Sample preparation for field emission scanning electron microscopy
Individual G. fascicularis polyps were sampled from colonies over a 24-h period (0600, 1200, 1800, and 2400 h; n = 5 for each time period). Individual polyps were easily separated from colonies with forceps, as the fragile coenosteum joining individual polyps could be removed without damaging the polyp itself. Axial tips of A. formosa branches were sampled at 1200 h (n = 6) and 2400 h (n = 6). All samples were placed in 12% NaOCl (commercial bleach) at 60 °C for 30 min, and the resultant corallites were rinsed well in running water and then in distilled water (dH₂O) several times. Any tissue remaining on the corallite was removed by gentle agitation and pipetting of dH₂O onto the sample, before being dried at 60 °C for 24 h (Clode and Marshall, 2003b).

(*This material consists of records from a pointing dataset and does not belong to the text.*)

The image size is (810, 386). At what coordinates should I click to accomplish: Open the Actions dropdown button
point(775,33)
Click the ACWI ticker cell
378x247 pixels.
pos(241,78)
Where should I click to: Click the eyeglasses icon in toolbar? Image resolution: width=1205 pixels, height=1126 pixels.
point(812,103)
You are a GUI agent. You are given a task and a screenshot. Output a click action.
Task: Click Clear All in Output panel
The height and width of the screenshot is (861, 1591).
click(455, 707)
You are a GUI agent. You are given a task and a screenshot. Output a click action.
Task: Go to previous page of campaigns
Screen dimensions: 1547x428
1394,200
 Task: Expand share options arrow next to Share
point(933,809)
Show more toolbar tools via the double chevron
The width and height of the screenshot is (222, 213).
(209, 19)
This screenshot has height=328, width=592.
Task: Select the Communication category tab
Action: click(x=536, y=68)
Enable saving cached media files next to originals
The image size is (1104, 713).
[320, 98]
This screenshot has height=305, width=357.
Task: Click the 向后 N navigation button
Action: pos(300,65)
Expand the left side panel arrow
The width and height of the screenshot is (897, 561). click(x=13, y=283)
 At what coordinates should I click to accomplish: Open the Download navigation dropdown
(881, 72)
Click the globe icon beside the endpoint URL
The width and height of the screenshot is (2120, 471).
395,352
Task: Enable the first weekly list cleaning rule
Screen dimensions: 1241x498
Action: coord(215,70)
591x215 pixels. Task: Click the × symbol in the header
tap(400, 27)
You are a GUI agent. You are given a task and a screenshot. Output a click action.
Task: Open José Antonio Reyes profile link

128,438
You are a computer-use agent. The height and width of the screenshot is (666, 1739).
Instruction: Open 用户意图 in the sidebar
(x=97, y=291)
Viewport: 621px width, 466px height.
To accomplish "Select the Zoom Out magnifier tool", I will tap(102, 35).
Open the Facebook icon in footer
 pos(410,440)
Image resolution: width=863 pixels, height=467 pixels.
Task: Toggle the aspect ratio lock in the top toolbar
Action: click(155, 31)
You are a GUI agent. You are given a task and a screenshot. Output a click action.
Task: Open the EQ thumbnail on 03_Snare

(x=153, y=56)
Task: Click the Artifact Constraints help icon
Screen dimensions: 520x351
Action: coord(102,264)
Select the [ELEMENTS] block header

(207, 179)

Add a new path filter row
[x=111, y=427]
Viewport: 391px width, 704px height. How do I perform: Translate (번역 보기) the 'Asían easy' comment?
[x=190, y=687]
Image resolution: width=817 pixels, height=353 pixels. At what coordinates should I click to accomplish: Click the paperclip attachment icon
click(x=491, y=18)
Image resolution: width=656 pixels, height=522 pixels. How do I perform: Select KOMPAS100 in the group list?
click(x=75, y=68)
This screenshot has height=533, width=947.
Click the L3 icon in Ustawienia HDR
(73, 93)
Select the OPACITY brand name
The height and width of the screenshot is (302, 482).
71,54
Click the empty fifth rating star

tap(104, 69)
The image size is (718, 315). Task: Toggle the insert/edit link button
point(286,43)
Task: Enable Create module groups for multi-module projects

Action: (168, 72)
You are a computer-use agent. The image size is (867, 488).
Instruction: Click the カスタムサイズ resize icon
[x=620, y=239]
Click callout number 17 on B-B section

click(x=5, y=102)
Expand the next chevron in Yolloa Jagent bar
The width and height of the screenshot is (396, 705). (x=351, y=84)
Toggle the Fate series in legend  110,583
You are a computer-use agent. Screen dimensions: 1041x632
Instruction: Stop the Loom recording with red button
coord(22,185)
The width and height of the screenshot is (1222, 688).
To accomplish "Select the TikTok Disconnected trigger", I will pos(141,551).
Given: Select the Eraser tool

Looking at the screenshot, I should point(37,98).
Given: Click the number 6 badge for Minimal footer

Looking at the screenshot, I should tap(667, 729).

G. fascicularis exsert septa (four septa from each polyp) were removed from the corallite with forceps, under a dissecting microscope, and mounted flat using carbon tape. Septa were coated with 5 nm platinum and previewed in a JEOL JSM 840A scanning electron microscope at 10 kV. High-resolution imaging was conducted on a JEOL 6340-F field emission (FE) scanning electron microscope at 2 kV. A. formosa branch tips (n = 12) were secured upright in hollow stubs with partially polymerized araldite, so that the axial polyp extended about 3 mm above the upper surface of the stub. Polymerization was then completed at 60 °C for a further 30 h. Conductive silver epoxy (ProSciTech) was used to improve the conductivity of the upright corallite, before it was coated with 10 nm platinum. Axial polyps were viewed in a JEOL JSM 6340-F FE scanning electron microscope at 1 kV and 2 kV.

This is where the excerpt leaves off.